Text and item location records

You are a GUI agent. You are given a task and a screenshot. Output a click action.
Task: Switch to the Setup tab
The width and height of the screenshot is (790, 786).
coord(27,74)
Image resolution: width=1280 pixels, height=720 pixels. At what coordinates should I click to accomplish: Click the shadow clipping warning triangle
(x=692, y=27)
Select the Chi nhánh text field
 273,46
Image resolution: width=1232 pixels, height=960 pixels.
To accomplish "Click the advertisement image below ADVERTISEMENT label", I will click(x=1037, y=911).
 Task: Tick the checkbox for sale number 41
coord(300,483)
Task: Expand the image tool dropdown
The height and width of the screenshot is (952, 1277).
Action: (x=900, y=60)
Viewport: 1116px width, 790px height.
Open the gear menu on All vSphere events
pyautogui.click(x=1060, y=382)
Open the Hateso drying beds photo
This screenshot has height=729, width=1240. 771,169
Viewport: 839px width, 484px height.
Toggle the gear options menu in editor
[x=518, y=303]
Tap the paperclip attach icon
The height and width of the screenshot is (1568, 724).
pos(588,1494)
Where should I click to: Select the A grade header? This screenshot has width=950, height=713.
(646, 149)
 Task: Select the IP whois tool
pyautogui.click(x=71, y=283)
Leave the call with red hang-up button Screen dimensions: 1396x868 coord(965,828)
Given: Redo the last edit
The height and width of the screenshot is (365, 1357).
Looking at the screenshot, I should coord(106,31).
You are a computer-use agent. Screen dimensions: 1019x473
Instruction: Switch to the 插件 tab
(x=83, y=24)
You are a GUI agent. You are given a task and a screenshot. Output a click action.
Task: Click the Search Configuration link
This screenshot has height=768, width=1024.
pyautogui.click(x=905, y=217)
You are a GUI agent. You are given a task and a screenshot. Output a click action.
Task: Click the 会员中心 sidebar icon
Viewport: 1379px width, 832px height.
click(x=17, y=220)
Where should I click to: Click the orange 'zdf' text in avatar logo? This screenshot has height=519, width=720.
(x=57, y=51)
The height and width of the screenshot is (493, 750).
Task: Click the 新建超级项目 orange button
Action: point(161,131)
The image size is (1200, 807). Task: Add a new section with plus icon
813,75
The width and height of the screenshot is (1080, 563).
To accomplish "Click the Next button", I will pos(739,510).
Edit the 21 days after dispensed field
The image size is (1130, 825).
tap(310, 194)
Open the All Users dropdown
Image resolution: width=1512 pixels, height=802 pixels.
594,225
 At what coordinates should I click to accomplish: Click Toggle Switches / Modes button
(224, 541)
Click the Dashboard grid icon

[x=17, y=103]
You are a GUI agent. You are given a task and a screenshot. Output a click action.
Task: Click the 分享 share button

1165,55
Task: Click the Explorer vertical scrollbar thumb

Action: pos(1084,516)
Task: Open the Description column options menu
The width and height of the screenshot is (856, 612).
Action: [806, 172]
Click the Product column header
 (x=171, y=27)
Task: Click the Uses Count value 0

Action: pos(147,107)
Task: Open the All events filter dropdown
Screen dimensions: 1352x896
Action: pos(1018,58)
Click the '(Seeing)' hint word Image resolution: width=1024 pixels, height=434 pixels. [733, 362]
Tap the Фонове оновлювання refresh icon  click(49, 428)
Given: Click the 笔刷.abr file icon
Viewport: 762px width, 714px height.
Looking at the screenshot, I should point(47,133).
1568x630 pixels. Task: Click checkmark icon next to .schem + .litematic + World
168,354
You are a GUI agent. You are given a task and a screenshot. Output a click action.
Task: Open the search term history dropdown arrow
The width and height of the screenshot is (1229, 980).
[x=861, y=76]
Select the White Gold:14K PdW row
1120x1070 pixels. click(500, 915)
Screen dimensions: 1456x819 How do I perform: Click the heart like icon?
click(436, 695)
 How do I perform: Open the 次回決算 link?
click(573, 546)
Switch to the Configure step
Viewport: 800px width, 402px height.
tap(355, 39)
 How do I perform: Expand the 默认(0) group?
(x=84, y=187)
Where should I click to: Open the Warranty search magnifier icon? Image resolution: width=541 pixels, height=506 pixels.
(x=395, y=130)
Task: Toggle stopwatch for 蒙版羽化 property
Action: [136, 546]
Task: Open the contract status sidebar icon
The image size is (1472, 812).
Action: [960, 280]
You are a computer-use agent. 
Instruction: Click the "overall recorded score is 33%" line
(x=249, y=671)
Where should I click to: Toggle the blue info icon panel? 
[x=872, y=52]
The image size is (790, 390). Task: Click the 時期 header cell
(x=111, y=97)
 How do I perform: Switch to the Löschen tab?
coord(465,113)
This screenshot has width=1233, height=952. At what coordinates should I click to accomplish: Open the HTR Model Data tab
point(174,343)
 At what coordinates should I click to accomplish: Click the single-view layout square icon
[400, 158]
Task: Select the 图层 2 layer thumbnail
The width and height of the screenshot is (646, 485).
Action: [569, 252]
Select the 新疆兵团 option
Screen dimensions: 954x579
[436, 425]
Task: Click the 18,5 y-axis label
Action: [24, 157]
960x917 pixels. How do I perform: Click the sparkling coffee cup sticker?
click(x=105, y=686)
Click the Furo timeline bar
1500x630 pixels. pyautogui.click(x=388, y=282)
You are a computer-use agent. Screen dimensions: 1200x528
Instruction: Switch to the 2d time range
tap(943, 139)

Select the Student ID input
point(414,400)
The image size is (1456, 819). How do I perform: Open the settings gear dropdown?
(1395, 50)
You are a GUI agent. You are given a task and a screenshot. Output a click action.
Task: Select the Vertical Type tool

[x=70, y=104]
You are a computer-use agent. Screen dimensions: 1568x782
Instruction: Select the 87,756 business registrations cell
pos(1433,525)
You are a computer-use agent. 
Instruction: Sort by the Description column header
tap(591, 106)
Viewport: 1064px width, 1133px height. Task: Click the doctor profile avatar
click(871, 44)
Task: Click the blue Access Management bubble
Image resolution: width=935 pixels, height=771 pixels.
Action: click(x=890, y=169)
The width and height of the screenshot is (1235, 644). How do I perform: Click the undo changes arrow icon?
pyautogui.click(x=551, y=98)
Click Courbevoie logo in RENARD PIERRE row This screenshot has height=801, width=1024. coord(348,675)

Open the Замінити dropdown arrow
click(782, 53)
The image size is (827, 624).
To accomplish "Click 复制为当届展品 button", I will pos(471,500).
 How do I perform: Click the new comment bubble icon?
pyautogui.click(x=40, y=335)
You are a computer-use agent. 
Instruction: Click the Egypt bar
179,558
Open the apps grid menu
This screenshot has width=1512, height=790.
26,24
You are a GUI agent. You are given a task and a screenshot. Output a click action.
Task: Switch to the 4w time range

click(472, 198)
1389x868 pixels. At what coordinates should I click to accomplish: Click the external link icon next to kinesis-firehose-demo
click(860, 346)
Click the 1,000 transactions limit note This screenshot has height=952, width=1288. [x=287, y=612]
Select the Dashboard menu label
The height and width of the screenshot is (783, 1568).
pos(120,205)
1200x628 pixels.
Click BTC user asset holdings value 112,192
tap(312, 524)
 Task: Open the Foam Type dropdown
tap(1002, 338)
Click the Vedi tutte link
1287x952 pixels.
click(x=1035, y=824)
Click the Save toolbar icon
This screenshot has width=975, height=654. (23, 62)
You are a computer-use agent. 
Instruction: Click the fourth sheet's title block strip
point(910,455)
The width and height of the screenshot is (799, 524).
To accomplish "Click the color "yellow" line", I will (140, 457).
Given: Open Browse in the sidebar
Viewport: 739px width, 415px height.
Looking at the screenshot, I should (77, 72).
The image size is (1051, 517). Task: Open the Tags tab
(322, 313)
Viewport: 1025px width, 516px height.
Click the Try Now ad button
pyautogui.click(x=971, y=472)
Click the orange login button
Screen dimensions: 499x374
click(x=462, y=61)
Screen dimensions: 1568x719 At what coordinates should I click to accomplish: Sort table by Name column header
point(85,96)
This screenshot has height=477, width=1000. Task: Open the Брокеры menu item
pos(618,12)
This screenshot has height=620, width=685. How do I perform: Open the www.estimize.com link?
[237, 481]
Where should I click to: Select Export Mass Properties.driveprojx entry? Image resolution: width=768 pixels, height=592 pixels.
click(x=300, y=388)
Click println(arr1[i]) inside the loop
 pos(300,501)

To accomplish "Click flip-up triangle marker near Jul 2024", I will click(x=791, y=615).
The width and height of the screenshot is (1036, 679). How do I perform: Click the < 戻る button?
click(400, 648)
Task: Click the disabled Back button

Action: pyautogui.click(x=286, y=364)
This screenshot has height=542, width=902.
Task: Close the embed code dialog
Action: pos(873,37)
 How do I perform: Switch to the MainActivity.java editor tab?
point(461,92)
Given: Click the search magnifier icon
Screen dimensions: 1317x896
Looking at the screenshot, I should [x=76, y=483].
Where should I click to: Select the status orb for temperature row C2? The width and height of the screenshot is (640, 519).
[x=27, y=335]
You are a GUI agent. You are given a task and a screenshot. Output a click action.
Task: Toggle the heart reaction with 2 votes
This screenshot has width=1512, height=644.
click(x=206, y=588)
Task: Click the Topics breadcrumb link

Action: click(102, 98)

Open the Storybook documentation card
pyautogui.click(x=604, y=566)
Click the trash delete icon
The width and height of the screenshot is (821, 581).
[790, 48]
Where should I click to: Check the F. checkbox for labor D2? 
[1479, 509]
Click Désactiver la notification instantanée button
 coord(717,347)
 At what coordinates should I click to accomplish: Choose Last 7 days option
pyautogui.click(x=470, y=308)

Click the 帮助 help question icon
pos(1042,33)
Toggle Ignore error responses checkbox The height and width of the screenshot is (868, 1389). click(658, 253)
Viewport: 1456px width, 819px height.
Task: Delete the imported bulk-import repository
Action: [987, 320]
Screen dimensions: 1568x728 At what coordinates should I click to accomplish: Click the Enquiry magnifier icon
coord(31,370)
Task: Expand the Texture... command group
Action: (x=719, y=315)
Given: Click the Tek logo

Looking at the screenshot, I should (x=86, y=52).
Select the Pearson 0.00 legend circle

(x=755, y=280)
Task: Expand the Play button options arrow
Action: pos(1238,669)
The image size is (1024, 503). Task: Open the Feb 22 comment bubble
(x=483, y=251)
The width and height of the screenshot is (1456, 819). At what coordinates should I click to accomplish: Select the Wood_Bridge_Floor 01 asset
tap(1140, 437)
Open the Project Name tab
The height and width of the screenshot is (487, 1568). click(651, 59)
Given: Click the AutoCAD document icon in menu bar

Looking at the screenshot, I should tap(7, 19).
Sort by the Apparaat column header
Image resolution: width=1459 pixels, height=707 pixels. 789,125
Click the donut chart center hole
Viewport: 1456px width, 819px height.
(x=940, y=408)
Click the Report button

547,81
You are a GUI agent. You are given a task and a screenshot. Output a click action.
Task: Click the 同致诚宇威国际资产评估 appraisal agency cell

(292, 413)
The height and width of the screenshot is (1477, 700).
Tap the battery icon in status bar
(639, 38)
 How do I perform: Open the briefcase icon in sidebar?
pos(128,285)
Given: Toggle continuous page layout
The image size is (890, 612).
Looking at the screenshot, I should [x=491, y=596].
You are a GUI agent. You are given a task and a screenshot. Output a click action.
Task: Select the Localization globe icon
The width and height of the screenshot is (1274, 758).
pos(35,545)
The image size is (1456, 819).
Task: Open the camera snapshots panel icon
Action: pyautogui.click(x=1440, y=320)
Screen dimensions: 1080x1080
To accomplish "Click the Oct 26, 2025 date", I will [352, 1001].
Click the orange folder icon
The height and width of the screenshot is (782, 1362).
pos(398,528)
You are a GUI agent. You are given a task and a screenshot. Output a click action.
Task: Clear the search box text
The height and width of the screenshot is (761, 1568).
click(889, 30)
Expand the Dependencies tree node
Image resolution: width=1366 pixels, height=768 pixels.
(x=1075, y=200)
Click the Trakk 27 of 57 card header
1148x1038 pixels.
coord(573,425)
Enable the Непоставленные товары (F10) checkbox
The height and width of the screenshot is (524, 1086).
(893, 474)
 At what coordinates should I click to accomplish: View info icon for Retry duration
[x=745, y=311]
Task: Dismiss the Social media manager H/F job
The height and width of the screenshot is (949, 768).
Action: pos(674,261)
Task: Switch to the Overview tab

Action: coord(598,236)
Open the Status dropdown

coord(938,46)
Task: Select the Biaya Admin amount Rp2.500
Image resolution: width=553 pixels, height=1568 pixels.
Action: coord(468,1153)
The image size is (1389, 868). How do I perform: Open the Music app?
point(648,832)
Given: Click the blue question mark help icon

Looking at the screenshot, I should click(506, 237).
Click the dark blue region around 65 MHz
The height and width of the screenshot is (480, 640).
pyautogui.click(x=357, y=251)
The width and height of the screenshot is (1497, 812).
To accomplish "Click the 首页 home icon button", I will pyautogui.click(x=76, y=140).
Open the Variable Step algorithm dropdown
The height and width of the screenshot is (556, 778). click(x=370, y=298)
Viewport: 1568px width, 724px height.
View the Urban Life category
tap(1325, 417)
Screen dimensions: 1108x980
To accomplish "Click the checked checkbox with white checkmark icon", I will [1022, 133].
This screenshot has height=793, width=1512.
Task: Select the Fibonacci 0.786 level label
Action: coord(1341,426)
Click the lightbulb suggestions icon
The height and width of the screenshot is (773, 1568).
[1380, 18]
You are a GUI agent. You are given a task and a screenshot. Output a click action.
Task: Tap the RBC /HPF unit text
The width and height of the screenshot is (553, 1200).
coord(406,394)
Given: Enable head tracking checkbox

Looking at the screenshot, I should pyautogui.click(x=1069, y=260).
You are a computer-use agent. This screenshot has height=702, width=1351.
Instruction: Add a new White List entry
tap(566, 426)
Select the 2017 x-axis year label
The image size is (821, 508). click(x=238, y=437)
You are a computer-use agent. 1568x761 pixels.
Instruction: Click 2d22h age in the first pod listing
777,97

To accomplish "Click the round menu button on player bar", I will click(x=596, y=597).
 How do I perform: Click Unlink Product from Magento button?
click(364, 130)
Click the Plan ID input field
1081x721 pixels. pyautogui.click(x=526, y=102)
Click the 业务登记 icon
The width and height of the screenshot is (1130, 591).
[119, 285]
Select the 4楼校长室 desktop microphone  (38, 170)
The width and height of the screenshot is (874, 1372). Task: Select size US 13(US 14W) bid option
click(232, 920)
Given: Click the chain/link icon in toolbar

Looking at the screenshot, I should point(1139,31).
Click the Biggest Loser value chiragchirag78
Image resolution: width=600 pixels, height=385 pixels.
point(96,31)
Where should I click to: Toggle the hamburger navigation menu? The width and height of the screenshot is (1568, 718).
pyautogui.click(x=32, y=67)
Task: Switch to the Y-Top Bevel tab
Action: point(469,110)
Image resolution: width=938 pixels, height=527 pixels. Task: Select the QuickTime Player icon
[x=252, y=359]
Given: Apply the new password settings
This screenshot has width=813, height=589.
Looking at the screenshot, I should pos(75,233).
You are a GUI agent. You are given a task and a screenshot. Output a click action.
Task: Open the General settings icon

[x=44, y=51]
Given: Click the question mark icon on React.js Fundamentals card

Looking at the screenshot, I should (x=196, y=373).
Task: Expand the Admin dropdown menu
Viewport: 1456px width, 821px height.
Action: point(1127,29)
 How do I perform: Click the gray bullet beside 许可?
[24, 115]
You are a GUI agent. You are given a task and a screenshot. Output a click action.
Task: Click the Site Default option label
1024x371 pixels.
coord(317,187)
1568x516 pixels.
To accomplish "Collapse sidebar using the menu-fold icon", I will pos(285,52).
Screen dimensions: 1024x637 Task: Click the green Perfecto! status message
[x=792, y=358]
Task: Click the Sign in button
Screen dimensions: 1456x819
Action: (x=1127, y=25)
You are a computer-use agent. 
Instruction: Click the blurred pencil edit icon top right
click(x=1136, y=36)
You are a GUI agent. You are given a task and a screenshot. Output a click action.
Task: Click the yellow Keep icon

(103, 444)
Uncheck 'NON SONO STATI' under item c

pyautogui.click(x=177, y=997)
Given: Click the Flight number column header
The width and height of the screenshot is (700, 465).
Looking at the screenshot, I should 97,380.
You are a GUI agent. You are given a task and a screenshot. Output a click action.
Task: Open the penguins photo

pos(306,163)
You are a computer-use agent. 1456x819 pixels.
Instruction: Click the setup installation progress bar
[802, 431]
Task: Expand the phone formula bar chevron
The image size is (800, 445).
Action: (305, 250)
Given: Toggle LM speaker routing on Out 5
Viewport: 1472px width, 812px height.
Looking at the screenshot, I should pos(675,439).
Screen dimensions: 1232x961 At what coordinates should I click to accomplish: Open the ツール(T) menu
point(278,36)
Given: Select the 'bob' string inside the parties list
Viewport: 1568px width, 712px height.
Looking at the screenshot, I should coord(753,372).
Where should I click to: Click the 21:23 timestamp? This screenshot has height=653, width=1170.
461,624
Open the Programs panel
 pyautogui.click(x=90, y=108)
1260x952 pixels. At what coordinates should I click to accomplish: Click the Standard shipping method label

▶ [Stated task]
Starting with the line that contains "You are a computer-use agent. Screen dimensions: 1568x782" and going on through the line that contains "click(871, 44)", present those lines of the records as a Markdown table. Use the columns Row and Line, number each row, and leave out any blank lines.

▶ [The result]
| Row | Line |
|---|---|
| 1 | You are a computer-use agent. Screen dimensions: 1568x782 |
| 2 | Instruction: Select the 87,756 business registrations cell |
| 3 | pos(1433,525) |
| 4 | You are a computer-use agent.  |
| 5 | Instruction: Sort by the Description column header |
| 6 | tap(591, 106) |
| 7 | Viewport: 1064px width, 1133px height. Task: Click the doctor profile avatar |
| 8 | click(871, 44) |